新型壳聚糖衍生物的合成及其基因转运研究
发布时间:2018-11-21 10:05
【摘要】:基因治疗需要解决的首要问题是开发安全、高效的基因载体。壳聚糖(CS)作为基因载体具有生物相容性好、安全性高等优点,但不经改性修饰的CS基因转运效率低;而CS的改性修饰又因其在非水介质中的难溶性,受到诸多限制。1-丁基-3-甲基咪唑醋酸盐([BMIM]Ac)离子液体可以溶解CS,解决了制备新型壳聚糖衍生物的溶解性限制难题,并有利于促进反应进行、提高取代度。本论文采用[BMIM]Ac溶剂,合成了壳聚糖接枝聚乙烯亚胺(PEI)、壳聚糖接枝单甲氧基聚乙二醇胺(mPEG-NH2)和PEI、双重刺激响应壳聚糖接枝mPEG-NH2和PEI衍生物,并研究了它们的基因转运性能。以羰基二咪唑(CDI)为选择性活化试剂,[BMIM]Ac为均相溶剂,通过两步亲核取代反应对CS进行PEI高效接枝,得到一系列CS-g-PEI-x脲类接枝聚合物,反应速度快、产物取代度高。

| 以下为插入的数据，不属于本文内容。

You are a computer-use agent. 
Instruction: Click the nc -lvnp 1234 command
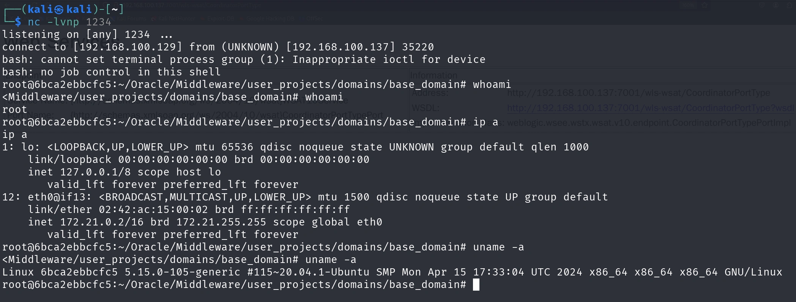(x=69, y=22)
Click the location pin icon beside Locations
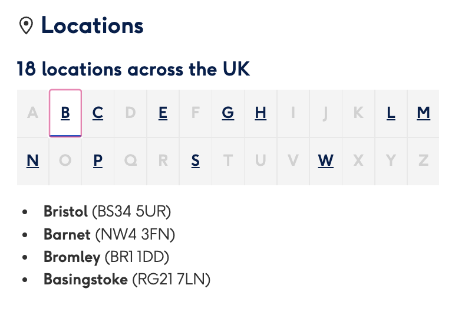The image size is (455, 321). (26, 25)
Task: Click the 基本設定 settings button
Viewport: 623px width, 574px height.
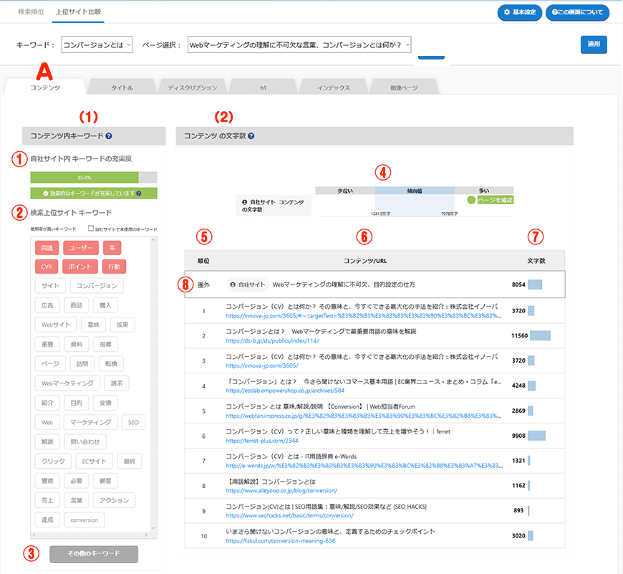Action: point(518,13)
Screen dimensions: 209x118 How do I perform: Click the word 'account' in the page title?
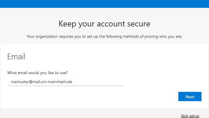(x=111, y=24)
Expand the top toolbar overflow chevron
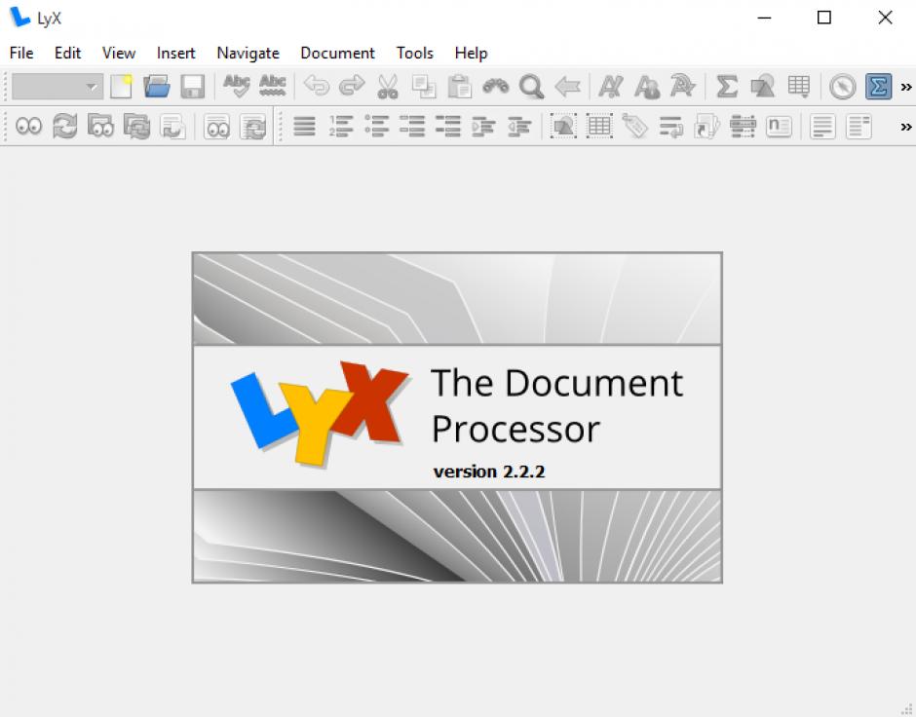This screenshot has height=717, width=916. (905, 87)
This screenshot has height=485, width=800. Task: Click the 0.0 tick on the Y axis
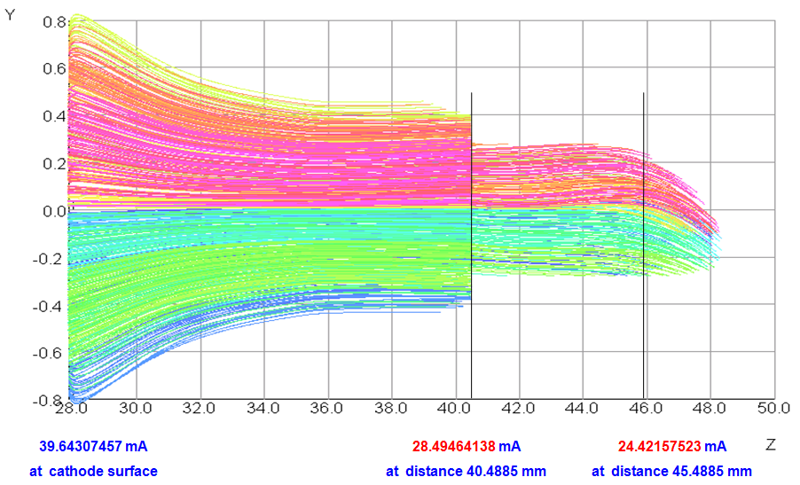pos(54,211)
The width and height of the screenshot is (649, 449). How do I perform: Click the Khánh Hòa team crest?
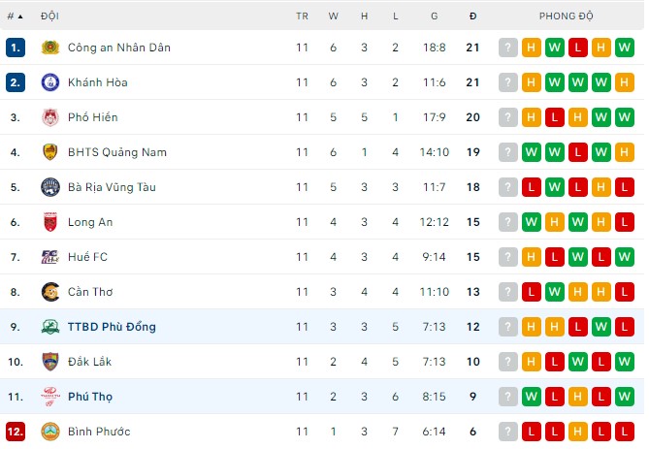point(50,82)
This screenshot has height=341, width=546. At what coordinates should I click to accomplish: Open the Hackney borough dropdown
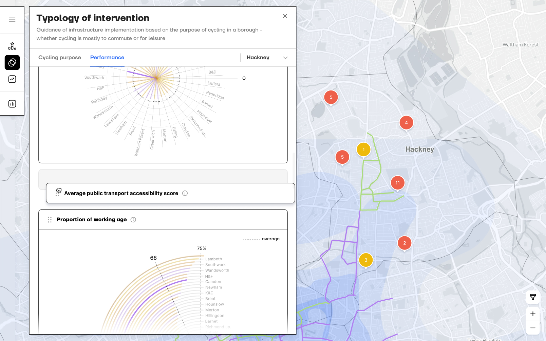[266, 58]
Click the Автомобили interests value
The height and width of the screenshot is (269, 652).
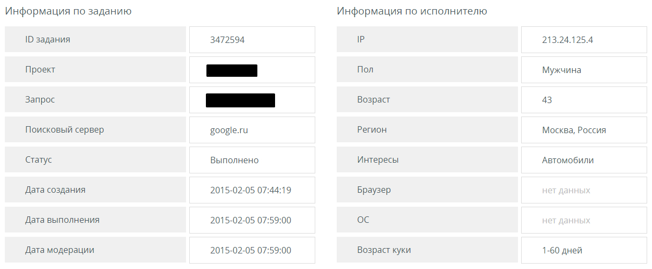568,160
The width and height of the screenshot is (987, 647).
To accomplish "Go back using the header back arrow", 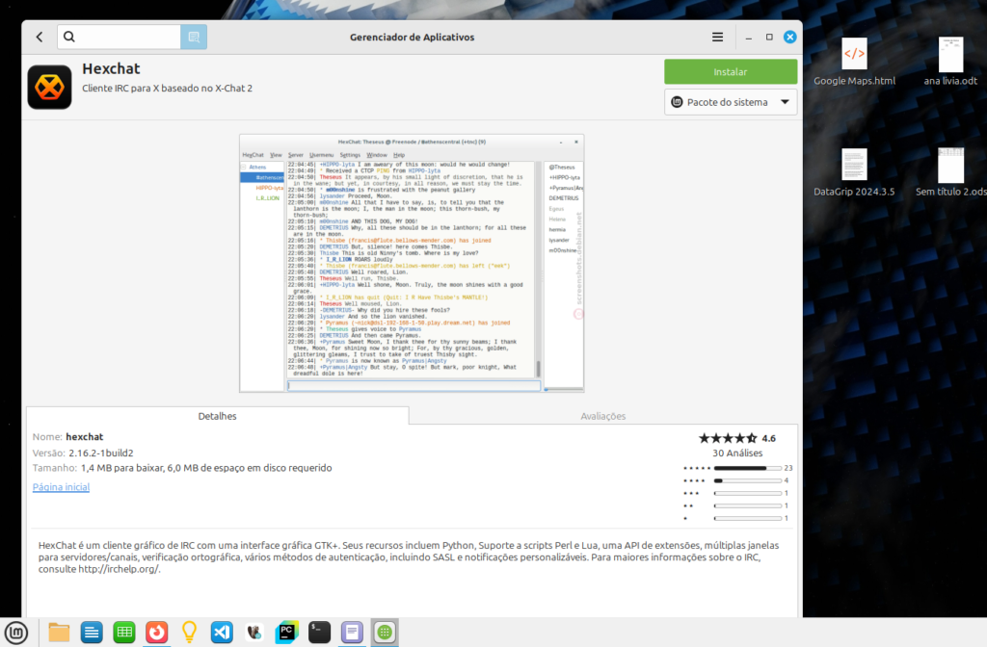I will tap(40, 37).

采用FTIR、1HNMR、13C-CP/MAS NMR、GPC等手段对产物结构进行了表征。酸碱滴定、琼脂糖凝胶电泳和激光粒度仪测试结果表明,随着PEI接枝率的增加,CS-g-PEI-x对DNA的延滞能力和压缩能力增强。在Hep-2细胞中的基因转运结果表明,PEI接枝率为4.5%时,CS-g-PEI具有最佳的基因转运效率和较低的细胞毒性。采用上述方法,以mPEG-NH2和PEI对CS进行修饰,得到CS-g-mPEG-g-PEI-x接枝聚合物。FTIR、1HNMR、UV、GPC等测试结果表明,mPEG-NH2和PEI接枝到CS分子链上。酸碱滴定和琼脂糖凝胶电泳表明,PEI接枝率接近时,提高mPEG-NH2接枝率对质子缓冲能力影响不显著,但DNA延滞能力减弱。氮磷比(N/P)为6的CS-g-mPEG-g-PEI-x/DNA复合物能够有效抵抗0.10μg/μL肝素钠和2.0 U核酸酶的破坏。10%血清条件下Hep-2细胞中的基因转运结果表明,CS-g-mPEG-g-PEI聚合物细胞毒性低,mPEG-NH2接枝率为2.9%时基因转运效率最好。从壳寡糖出发,合成了酸敏感酰腙键和还原敏感二硫键交联双重刺激响应壳聚糖(SRCS):采用前述方法,对SRCS进行mPEG-NH2和PEI共价接枝修饰,得到SRCS-g-mPEG-g-PEI聚合物。利用1HNMR、13C-CP/MAS NMR、FTIR、UV和GPC等手段对产物结构进行了表征。SRCS-g-mPEG-g-PEI能够有效压缩DNA,形成的复合物(N/P≥10)在0.10μg/μL肝素钠、2.0 U核酸酶及25%血清中能够稳定存在,在pH=5.0的酸环境或10 mM DTT的还原环境中可以响应释放DNA。Hep-2细胞中的基因转运结果表明,SRCS-g-mPEG-g-PEI在10%血清条件下具有良好的基因转运性能,有望成为安全、高效的壳聚糖基非病毒基因载体。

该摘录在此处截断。